Disallow: /angler_files/angler_print.html
Disallow: /resources/general/etiquette_print.html
Disallow: /resources/fishingtips/lure_tips_pf.html
Disallow: /business/print_me.php


I am trying to block a few printer friendly pages and some "print me" forms.
This robots.txt has been in my root for over 1 solid month. Today I check and find that all of these pages were crawled and cached yesterday.

Also I do see in my sitemaps control panel that it does say "URL blocked by Robots.txt" - Why does it follow some directions and not others?

Why would the bots not honor my robots?
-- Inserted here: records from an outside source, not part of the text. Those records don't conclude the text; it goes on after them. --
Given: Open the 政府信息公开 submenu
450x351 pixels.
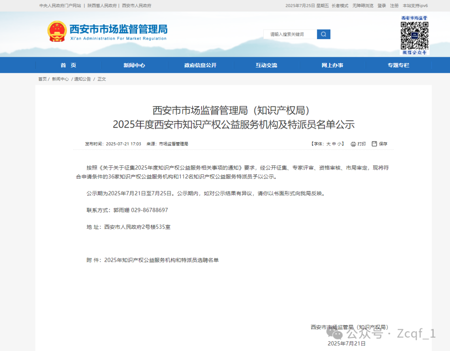Looking at the screenshot, I should 201,65.
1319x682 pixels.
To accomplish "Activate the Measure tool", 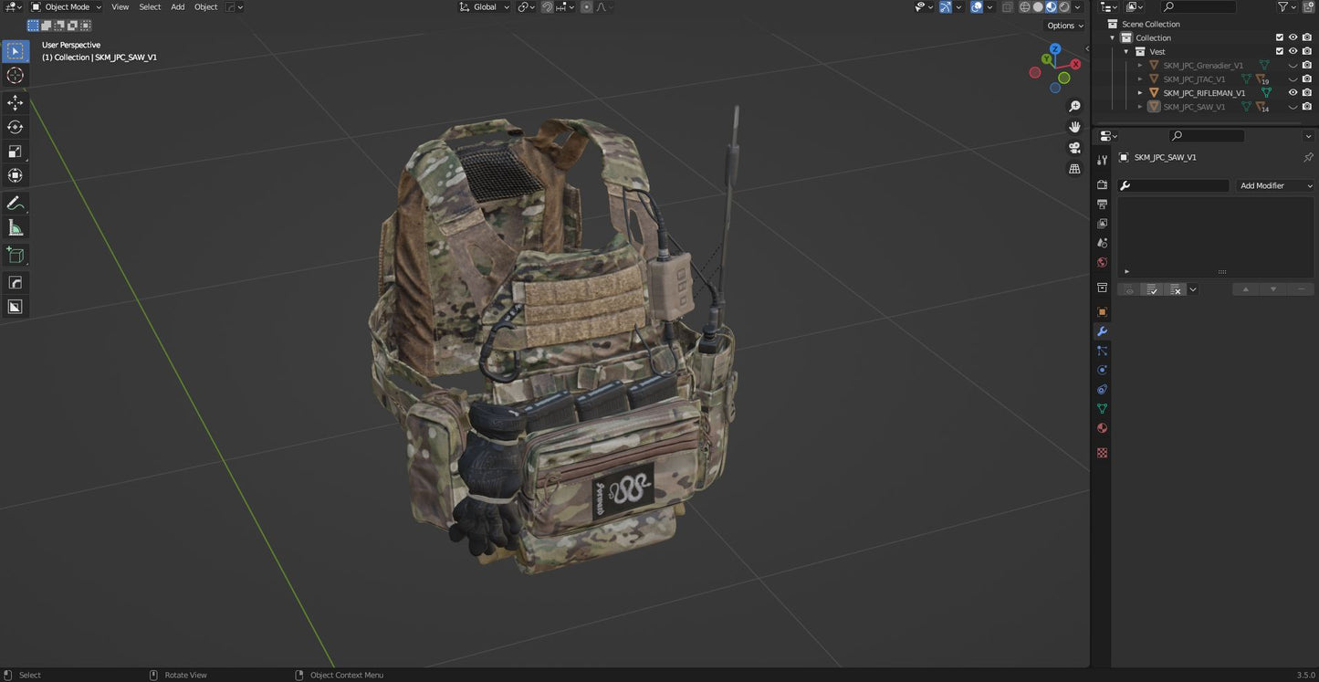I will tap(16, 227).
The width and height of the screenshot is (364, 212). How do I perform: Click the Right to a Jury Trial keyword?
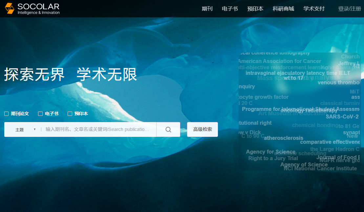coord(273,159)
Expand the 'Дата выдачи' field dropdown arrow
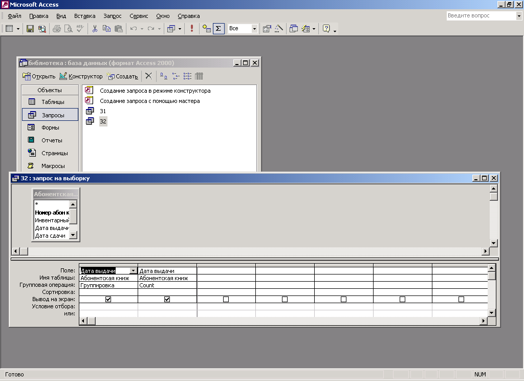Screen dimensions: 524x381 pyautogui.click(x=134, y=271)
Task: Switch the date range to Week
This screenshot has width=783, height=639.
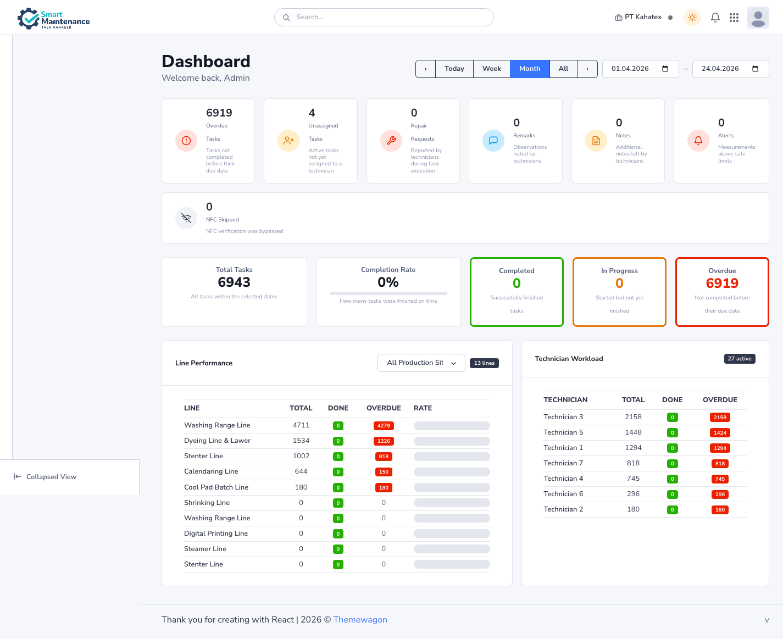Action: point(491,69)
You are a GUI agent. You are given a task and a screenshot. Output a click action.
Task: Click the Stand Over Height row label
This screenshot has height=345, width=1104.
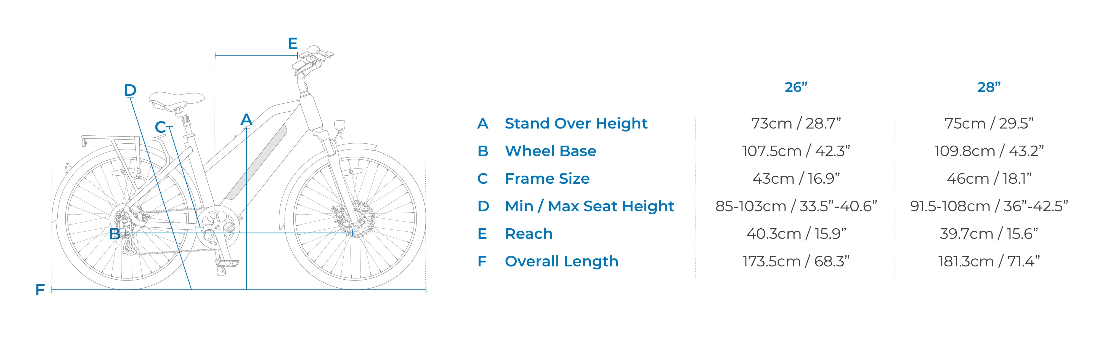[576, 123]
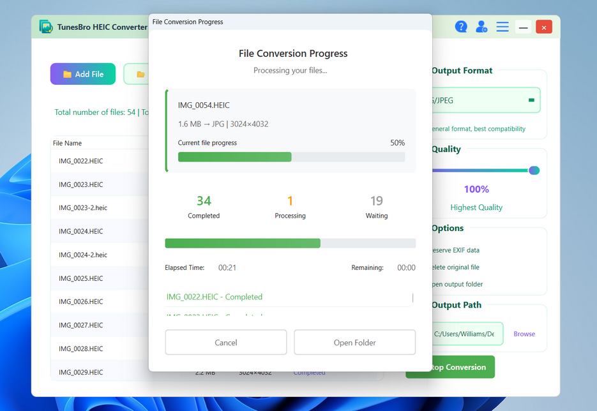Click the output path field

click(x=465, y=333)
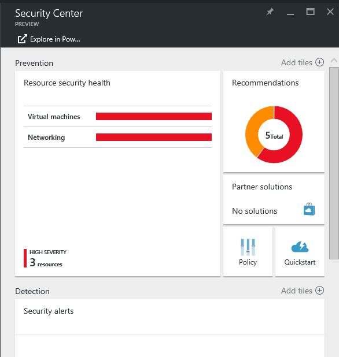Click the Partner solutions shopping bag icon
Viewport: 339px width, 357px height.
click(309, 209)
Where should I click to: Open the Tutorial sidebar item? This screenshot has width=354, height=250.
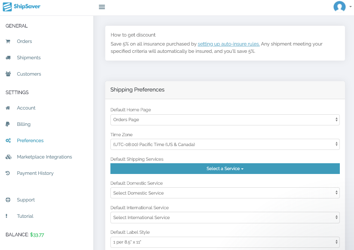click(25, 216)
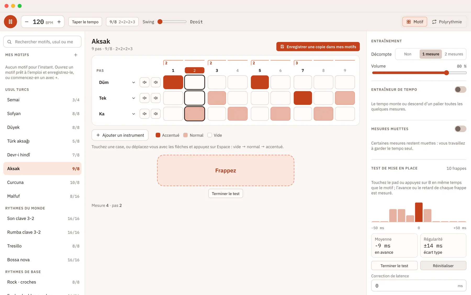The height and width of the screenshot is (295, 471).
Task: Preview the Tek instrument sound
Action: coord(156,98)
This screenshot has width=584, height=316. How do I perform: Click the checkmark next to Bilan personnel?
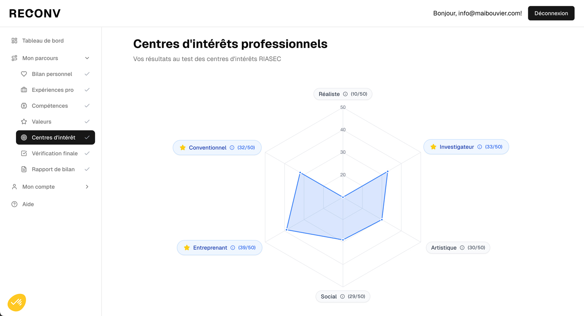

It must be wrong.

Just so you know - Those files are one level from root like this: *ww.mysite.com/business/print_me.php
*ww.mysite.com/resources/fishingtips/lure_tips_pf.html


Thank You, Joe

hai onedodd..

just went thru. your site...i feel ur robots.txt is fine.

but when i checked ur source code...i found the following lines..

<META NAME="robots" CONTENT="index, follow">
<META NAME="GOOGLEBOT" CONTENT="INDEX, FOLLOW">

as mcanerin said in the above posts...remove off those lines as they are useless bcos by default most of the robots follow and index the pages. also after giving robots you have specified googlebot which is again a waste ....

so as far as now....my suggestion will be to remove these codes from all the pages as this is the only option that i can find for now...mayb giving the above two codes in meta tags and then giving opposite rules in robots.txt would be the reason (not sure though..).

if u cud not remove for all the around 46k pages that u have...atleast remove them for the pages that u have specified in robots.txt...

will get back to u when i find some more...

ur turn to reply to this..:)

PhilC
11-23-2005, 10:28 PM
hmm...

I'm not suggesting that you are mistaken, Ian, but that isn't the way it should work. A spider shouldn't even look at a page if it's excluded from being indexed in the robots.txt file. There's no reason to examine the page for any overriding instuctions.

Google gets the robots.txt file once a day, so they say, and they should obey it immediately. I know that the potocol is only concerned with indexing, and not spidering, but if someone has excluded a page in the robots.txt file, then there's no need for any further looking for overriding instructions.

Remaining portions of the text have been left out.